Food Delivery Apps Are in Desperate Need of Regulation

Photo Credit/ Natalie Irula

Natalie Irula

Editor-in-Chief

I drive for Uber Eats and DoorDash.

I also order, quite a lot.

This business is truly booming, especially in the midst of a pandemic. However, there is a lot that needs to be changed in terms of the food delivery process.

As a customer, the one thing that I have an issue with is the blatant ignoring of the delivery instructions.

When you order, you have an option of choosing a no-contact delivery method. This is great! Especially seeing as you’re dealing with a stranger at your door.

There is also an option to write specific delivery instructions for your driver.

Because I am a driver, I know that they get these specific instructions in the app, as well as separate text messages that the apps send directly to their phones.

In my delivery instructions, I always choose no-contact delivery and it always says to leave it at the door and to not ring the doorbell. I make sure to add in a please and thank you in there, of course.

And yet, I still get people who wait at the door until someone comes to open it.

I have seen drivers incessantly ring the doorbell until I come down to take the food from them directly. I have had people do the same thing with knocking.

I have a dog who is a rescue and who responds very badly to the doorbell.

People could have babies that are sleeping or have someone who is immunocompromised in the house.

I truly do not understand what makes it so hard to simply read the instructions on the app.

As a driver, there are many things there are problems with.

Uber Eats, I must say, is very user freindly on the driver’s end. One of its best qualities is its built in GPS, which works great!

DoorDash, on the other hand, opens up your phone’s GPS. This would be fine if the address didn’t sometimes copy over wrong and send you to a completely wrong location.

Many restaurants also have specific guidelines drivers have to follow, which can be very long and complicated. I think this is something that should be regulated.

DoorDash also has a percentage points system, where you lose points when you don’t make it to the destination within their unrealistic time limit or when you decline or cancel a trip.

When your percentage goes down, you get less orders in the long run. If two people are currently “dashing” and one is closer to the restaurant but has a lower percentage, the trip will go to the other person instead.

The one thing I don’t like that these apps both share is the need to text and drive.

You are getting constant messages, both from the app or from the customer. In order to respond safely, you have to pull over… but remember, if you don’t get there on time, points are deducted!

In general, it is a relatively low stress job when compared with retail or food service.

However, if you drive in a city area, it can be overwhelming to be completing up to three orders at once, especially when you’re time-constrained.

These apps also don’t account for traffic, detours, accidents or even getting lost driving around unknown locations.

Speaking of unknown locations, driving around in a city you don’t know well could lead to accidently finding yourself somewhere unsafe. Because of COVID-19 precautions, they advise you drive alone.

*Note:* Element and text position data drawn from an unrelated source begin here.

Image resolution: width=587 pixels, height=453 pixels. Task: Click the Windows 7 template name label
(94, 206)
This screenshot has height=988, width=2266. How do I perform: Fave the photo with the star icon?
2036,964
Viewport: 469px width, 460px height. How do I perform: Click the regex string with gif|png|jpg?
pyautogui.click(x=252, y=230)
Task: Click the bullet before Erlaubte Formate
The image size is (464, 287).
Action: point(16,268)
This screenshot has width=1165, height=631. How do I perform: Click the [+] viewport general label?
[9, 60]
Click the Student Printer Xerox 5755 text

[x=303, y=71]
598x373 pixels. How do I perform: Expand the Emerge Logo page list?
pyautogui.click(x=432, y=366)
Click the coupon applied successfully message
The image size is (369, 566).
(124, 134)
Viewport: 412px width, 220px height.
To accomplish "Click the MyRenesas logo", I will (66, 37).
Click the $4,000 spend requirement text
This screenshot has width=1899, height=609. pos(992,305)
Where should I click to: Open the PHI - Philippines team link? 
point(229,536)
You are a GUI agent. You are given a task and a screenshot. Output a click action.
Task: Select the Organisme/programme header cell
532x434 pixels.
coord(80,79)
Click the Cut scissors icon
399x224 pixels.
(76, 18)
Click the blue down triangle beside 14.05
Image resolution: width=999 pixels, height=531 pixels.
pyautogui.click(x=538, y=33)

Crime against delivery drivers has gone up since the start of these apps. However, there is no way to know which areas to avoid or to be careful around.

Seperately, most of us will have experienced a time when your order was wrong or when something was missing.

Delivery drivers are both not to open a sealed bag and to check to make sure everything is there. I’m not sure how anyone is supposed to do both.

There is no regulation of what people bought getting to their houses. If a driver wanted to take some of someone’s order that is not in a sealed bag, like drinks and small sides, they could.

The apps then recompense the customer as soon as they say something is missing. There is nothing really stopping anyone from saying that their order is incomplete when it is.

This whole system is in need of some regulation and efficiency-oriented updates. Hopefully they happen soon to help both customers and drivers.